## Extrait du document:
┄┄┄┄┄┄┄┄┄┄┄┄┄┄┄┄┄┄┄┄

Et ils partirent dans une Phantom II, on the road

Ce monologue passionné et, qu’on se rassure, totalement fantasmé ne m’est pourtant pas venu immédiatement à la lecture du Sermon sur la Chute de Rome. En effet, je dois confesser avoir d’abord ressenti une certaine déception. Le fait de vouloir illustrer par un exemple contemporain la vacuité du monde décrite par saint Augustin dans le sermon éponyme m’a semblé un peu factice, voire un poil cuistre. La déréliction annoncée m’avait laissée un arrière-goût de facilité, le sentiment que Jéjé, pardon, Jérôme Ferrari reniait sa capacité formidable à dépeindre le monde en nuances de gris, qui faisait de Où j’ai laissé mon âme un vrai livre intemporel avec de vrais morceaux de condition humaine dedans.

┄┄┄┄┄┄┄┄┄┄┄┄┄┄┄┄┄┄┄┄

## Données fournies:
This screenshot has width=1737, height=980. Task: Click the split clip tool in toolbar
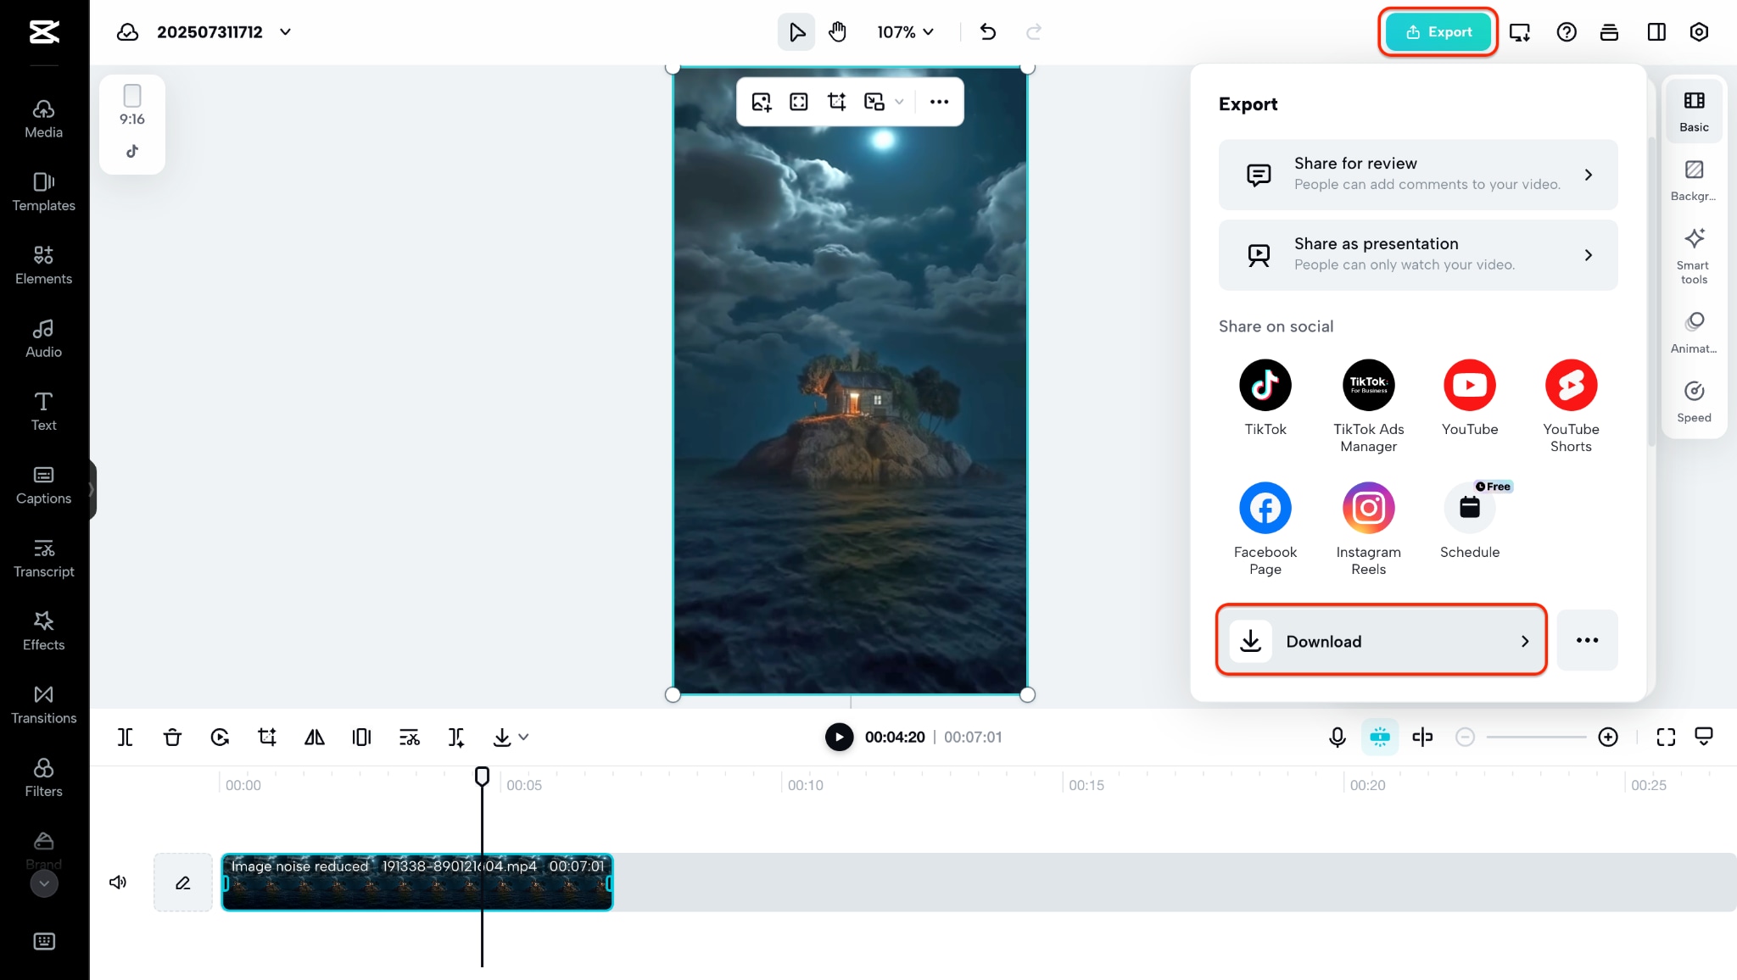125,738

┄┄┄┄┄┄┄┄┄┄┄┄┄┄┄┄┄┄┄┄

## Consignes de l'exercice:
(1) Recopiez le passage de l'extrait du document qui commence par « Et ils partirent » et se poursuit jusqu'à « condition humaine dedans. ».
(2) Traduisez en anglais cette phrase de l'extrait du document : « En effet, je dois confesser avoir d’abord ressenti une certaine déception. »

## Réponses par consigne:
(1)
Et ils partirent dans une Phantom II, on the road

Ce monologue passionné et, qu’on se rassure, totalement fantasmé ne m’est pourtant pas venu immédiatement à la lecture du Sermon sur la Chute de Rome. En effet, je dois confesser avoir d’abord ressenti une certaine déception. Le fait de vouloir illustrer par un exemple contemporain la vacuité du monde décrite par saint Augustin dans le sermon éponyme m’a semblé un peu factice, voire un poil cuistre. La déréliction annoncée m’avait laissée un arrière-goût de facilité, le sentiment que Jéjé, pardon, Jérôme Ferrari reniait sa capacité formidable à dépeindre le monde en nuances de gris, qui faisait de Où j’ai laissé mon âme un vrai livre intemporel avec de vrais morceaux de condition humaine dedans.

(2) Indeed, I must confess that I first felt a certain disappointment.